WORK REQUEST: Print each line of the material again, keeping everything exact.

--- EXERCISE DATA ---

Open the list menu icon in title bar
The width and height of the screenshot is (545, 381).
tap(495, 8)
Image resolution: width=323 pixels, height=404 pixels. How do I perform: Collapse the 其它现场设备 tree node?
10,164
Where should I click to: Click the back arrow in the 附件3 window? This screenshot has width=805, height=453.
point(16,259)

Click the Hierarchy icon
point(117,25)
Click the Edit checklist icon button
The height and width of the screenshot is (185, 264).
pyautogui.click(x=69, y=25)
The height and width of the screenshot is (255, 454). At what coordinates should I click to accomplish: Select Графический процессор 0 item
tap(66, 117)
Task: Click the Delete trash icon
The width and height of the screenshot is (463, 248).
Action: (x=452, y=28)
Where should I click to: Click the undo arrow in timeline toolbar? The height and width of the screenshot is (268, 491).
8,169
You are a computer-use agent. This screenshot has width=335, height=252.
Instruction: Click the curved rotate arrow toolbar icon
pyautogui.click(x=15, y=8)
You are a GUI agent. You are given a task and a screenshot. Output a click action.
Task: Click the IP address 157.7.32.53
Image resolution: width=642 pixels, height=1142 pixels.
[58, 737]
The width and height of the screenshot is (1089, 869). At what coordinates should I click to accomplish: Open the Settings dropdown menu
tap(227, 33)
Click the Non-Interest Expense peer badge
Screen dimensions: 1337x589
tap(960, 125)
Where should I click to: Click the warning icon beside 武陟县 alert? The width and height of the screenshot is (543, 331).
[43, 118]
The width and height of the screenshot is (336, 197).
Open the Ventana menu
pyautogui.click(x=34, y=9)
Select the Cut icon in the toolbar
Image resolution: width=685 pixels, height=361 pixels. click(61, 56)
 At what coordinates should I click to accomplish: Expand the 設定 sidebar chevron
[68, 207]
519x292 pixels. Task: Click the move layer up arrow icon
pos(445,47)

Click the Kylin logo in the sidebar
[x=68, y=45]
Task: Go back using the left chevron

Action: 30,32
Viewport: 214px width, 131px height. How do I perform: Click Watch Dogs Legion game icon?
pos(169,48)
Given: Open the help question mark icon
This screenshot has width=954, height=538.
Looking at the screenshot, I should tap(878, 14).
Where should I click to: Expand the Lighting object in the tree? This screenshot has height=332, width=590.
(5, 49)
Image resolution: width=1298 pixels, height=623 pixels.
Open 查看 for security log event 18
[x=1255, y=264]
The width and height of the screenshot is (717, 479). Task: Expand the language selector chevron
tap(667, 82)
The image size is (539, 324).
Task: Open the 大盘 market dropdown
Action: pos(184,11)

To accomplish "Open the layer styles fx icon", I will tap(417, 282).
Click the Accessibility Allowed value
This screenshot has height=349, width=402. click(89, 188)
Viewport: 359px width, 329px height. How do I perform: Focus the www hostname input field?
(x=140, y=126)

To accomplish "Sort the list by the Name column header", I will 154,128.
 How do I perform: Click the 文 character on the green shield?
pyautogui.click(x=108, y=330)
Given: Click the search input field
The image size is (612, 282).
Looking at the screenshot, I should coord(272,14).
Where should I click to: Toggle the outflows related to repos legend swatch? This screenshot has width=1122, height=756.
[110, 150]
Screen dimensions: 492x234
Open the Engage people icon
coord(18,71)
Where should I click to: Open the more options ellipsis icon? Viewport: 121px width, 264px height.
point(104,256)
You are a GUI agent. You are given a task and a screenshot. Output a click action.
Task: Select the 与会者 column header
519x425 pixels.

---

ANSWER TO THIS TASK:
Open the list menu icon in title bar
The width and height of the screenshot is (545, 381).
tap(495, 8)
Image resolution: width=323 pixels, height=404 pixels. How do I perform: Collapse the 其它现场设备 tree node?
10,164
Where should I click to: Click the back arrow in the 附件3 window? This screenshot has width=805, height=453.
point(16,259)

Click the Hierarchy icon
point(117,25)
Click the Edit checklist icon button
The height and width of the screenshot is (185, 264).
pyautogui.click(x=69, y=25)
The height and width of the screenshot is (255, 454). At what coordinates should I click to accomplish: Select Графический процессор 0 item
tap(66, 117)
Task: Click the Delete trash icon
The width and height of the screenshot is (463, 248).
Action: (x=452, y=28)
Where should I click to: Click the undo arrow in timeline toolbar? The height and width of the screenshot is (268, 491).
8,169
You are a computer-use agent. This screenshot has width=335, height=252.
Instruction: Click the curved rotate arrow toolbar icon
pyautogui.click(x=15, y=8)
You are a GUI agent. You are given a task and a screenshot. Output a click action.
Task: Click the IP address 157.7.32.53
Image resolution: width=642 pixels, height=1142 pixels.
[58, 737]
The width and height of the screenshot is (1089, 869). At what coordinates should I click to accomplish: Open the Settings dropdown menu
tap(227, 33)
Click the Non-Interest Expense peer badge
Screen dimensions: 1337x589
tap(960, 125)
Where should I click to: Click the warning icon beside 武陟县 alert? The width and height of the screenshot is (543, 331).
[43, 118]
The width and height of the screenshot is (336, 197).
Open the Ventana menu
pyautogui.click(x=34, y=9)
Select the Cut icon in the toolbar
Image resolution: width=685 pixels, height=361 pixels. click(61, 56)
 At what coordinates should I click to accomplish: Expand the 設定 sidebar chevron
[68, 207]
519x292 pixels. Task: Click the move layer up arrow icon
pos(445,47)

Click the Kylin logo in the sidebar
[x=68, y=45]
Task: Go back using the left chevron

Action: 30,32
Viewport: 214px width, 131px height. How do I perform: Click Watch Dogs Legion game icon?
pos(169,48)
Given: Open the help question mark icon
This screenshot has width=954, height=538.
Looking at the screenshot, I should tap(878, 14).
Where should I click to: Expand the Lighting object in the tree? This screenshot has height=332, width=590.
(5, 49)
Image resolution: width=1298 pixels, height=623 pixels.
Open 查看 for security log event 18
[x=1255, y=264]
The width and height of the screenshot is (717, 479). Task: Expand the language selector chevron
tap(667, 82)
The image size is (539, 324).
Task: Open the 大盘 market dropdown
Action: pos(184,11)

To accomplish "Open the layer styles fx icon", I will tap(417, 282).
Click the Accessibility Allowed value
This screenshot has height=349, width=402. click(89, 188)
Viewport: 359px width, 329px height. How do I perform: Focus the www hostname input field?
(x=140, y=126)

To accomplish "Sort the list by the Name column header", I will 154,128.
 How do I perform: Click the 文 character on the green shield?
pyautogui.click(x=108, y=330)
Given: Click the search input field
The image size is (612, 282).
Looking at the screenshot, I should coord(272,14).
Where should I click to: Toggle the outflows related to repos legend swatch? This screenshot has width=1122, height=756.
[110, 150]
Screen dimensions: 492x234
Open the Engage people icon
coord(18,71)
Where should I click to: Open the more options ellipsis icon? Viewport: 121px width, 264px height.
point(104,256)
You are a GUI agent. You are given a task and a screenshot. Output a click action.
Task: Select the 与会者 column header
519x425 pixels.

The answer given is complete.